Charlotte had grown up in Chapel Hill, North Carolina, where her parents were college professors. Her mother taught computer science and her dad mathematics. Everything about her life was perfect until she was ten years old and her parents were killed in an auto accident. Because of this, said the others, she acted like she was better than they were. They were born into their sadness, but hers was the result of an accident. It was almost as if they deserved it and she didn’t.
“So are you excited about going to Paris?” asked Brooklyn.
“It’s always exciting to see Paris,” Charlotte answered, like she’d been there a thousand times. “It’s my favorite city.”
“I can’t wait,” said Brooklyn. “I’ve never been. Of course, I’ve never been anywhere. Except New Jersey … and now Scotland.”
Charlotte gave her a superior look, and Brooklyn knew that the second step of her plan was complete. The third, and most crucial, was to conceal any hint that she was a hacker too. If Charlotte got even a whiff that Brooklyn knew her way around a computer, she’d be suspicious.
Once they got to the priest hole, Charlotte put her backpack on the table and pulled out her laptop.
“Wait a second. I thought you were going to use Beny,” said Brooklyn.
“I beg your pardon?” said Charlotte.
“Why do you have your laptop if you’re going to use Beny?”
“Who’s Beny?” asked Charlotte.
“The big computer,” Brooklyn answered, pointing at it.
“First of all, it’s not a big computer, it’s a supercomputer,” said Charlotte. “I’m going to access it with my laptop, which contains the data I need for my weather models. Also, his name is Ben.”

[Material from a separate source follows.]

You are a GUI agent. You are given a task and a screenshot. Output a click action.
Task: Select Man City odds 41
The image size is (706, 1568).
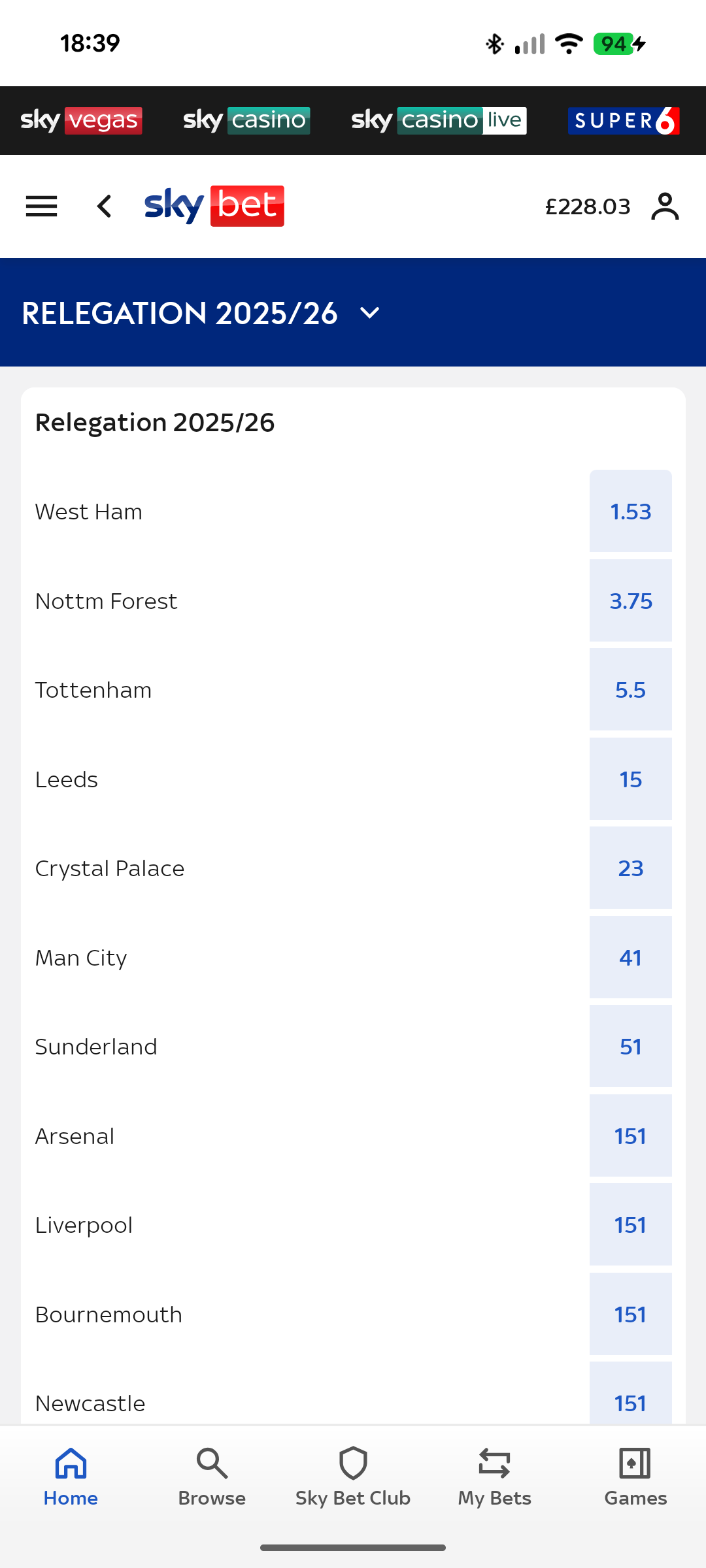point(630,958)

“I know,” Brooklyn said, taking a suddenly serious tone. “But it shouldn’t be. ‘Ben’ is short for Benjamin or Benedict. It’s an Anglo name. But this computer is named after Benito Viñes. That’s a Spanish name. And the nickname for Benito is Beny. Spelled with one n, not two.” She smiled and added, “I may not know anything about supercomputers. But I know a lot about Spanish.”
Brooklyn had Charlotte right where she wanted her, all distracted and discombobulated. She was not her normal, sharp self. And in the middle of all this, Brooklyn saw her opportunity.

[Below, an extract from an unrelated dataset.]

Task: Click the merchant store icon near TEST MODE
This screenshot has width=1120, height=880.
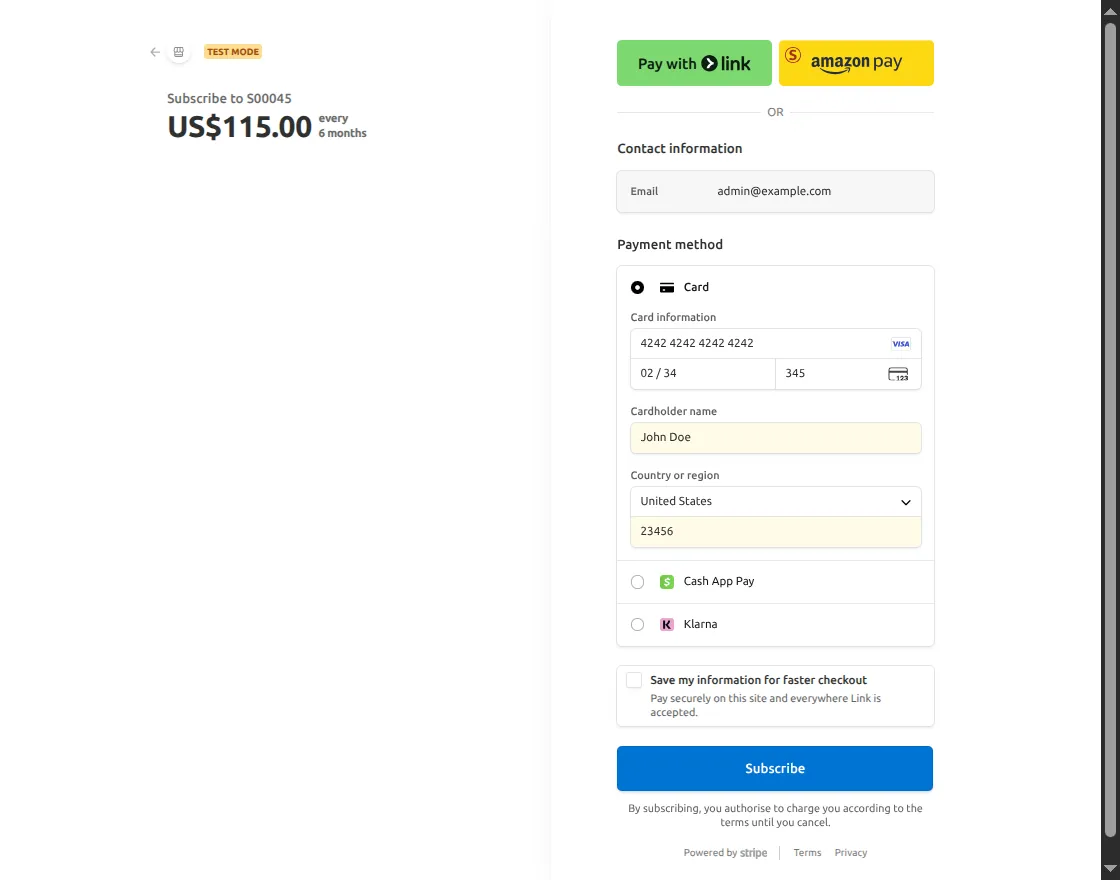Action: click(178, 51)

She reached into her pocket and pulled out the keylogger that she’d found in her desk the first day. The one that Charlotte had accidentally left behind. She hid it in the palm of her hand just like Rio had taught her and slipped it unnoticed into Charlotte’s backpack.

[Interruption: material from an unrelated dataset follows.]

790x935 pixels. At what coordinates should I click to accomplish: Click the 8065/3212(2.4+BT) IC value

Charlotte was too good to hack head-on, so this was going to be Brooklyn’s backdoor. She was counting on Charlotte to find it in her backpack and assume that it had always been there, overlooked somehow. If she checked it, she would see that it was hers. She would see that it had her files on it. What she wouldn’t see, however, was the tiny program that Brooklyn installed.
How do you hack a hacker? You don’t. You let them hack themselves.